A technical analysis by JFrog Security Research disclosed two eval injection flaws in the n8n workflow automation platform that can let authenticated users execute remote code, including one rated CVSS 9.9.
KEY FACTS
- Incident Two eval injection vulnerabilities in n8n can bypass sandbox protections
- Vulnerabilities CVE-2026-1470 CVSS 9.9 and CVE-2026-0863 CVSS 8.5
- Impact Authenticated users can achieve remote code execution and hijack instances
- Mitigation Fixed releases are available for affected versions
CVE-2026-1470 is an eval injection flaw that can bypass n8n’s Expression sandbox and allow full remote code execution on the main node. CVE-2026-0863 is an eval injection that can bypass the python-task-executor sandbox and execute arbitrary Python on the host. The two flaws carry CVSS scores of 9.9 and 8.5.
Successful exploitation can permit an attacker to take control of an entire n8n instance, including when the instance runs in internal execution mode. Internal mode in production can pose a security risk and external mode provides stronger isolation between n8n and task runner processes.

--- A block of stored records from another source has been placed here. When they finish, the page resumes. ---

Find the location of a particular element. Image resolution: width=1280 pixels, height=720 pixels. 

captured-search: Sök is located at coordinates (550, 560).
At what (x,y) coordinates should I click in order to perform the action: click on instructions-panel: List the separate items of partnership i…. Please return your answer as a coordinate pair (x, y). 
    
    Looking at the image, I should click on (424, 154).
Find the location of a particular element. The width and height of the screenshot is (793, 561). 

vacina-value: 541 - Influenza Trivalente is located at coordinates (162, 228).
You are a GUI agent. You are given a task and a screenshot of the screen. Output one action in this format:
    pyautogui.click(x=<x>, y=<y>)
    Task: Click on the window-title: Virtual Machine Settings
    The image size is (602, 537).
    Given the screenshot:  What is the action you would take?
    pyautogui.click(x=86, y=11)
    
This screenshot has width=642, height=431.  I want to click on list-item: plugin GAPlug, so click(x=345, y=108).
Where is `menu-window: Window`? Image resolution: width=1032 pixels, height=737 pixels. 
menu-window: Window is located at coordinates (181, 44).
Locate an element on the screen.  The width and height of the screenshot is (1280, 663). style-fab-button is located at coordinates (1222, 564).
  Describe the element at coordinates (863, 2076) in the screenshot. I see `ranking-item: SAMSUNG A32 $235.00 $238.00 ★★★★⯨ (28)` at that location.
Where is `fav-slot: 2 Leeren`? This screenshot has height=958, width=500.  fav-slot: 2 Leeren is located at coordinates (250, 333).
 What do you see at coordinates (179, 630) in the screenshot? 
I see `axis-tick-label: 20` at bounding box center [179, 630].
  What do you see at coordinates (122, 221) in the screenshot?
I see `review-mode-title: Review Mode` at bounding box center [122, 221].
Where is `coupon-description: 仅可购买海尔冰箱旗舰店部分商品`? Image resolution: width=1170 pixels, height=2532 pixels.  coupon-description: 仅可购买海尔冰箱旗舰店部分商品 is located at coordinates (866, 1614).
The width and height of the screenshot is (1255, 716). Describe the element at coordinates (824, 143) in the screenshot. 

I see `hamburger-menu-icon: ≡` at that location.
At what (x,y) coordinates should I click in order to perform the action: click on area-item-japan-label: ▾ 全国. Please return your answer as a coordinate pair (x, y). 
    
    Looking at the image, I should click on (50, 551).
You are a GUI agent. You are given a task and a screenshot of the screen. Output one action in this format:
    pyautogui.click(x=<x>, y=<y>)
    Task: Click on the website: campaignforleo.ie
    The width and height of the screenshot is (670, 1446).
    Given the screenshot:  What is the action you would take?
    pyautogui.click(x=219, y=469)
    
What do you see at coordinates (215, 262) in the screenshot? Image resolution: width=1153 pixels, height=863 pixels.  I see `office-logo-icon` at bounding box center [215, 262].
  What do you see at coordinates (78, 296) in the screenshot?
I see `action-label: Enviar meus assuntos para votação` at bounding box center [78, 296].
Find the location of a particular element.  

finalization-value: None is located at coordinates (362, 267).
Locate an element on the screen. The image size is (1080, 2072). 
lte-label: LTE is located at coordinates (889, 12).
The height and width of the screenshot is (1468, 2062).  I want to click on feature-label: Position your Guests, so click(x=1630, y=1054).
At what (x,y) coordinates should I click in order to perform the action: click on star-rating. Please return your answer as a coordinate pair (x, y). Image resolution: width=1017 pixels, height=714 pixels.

Fixed releases for CVE-2026-1470 are 1.123.17 2.4.5 and 2.5.1. Fixed releases for CVE-2026-0863 are 1.123.14 2.3.5 and 2.4.2. Exploits can leverage deprecated or rarely used language constructs and interpreter behaviors to escape otherwise restrictive sandboxes.
WHY IT MATTERS
These flaws enable authenticated attackers to run code on automation infrastructure that connects to tools and data across an organization. Administrators should install the listed fixes to reduce the risk of instance compromise.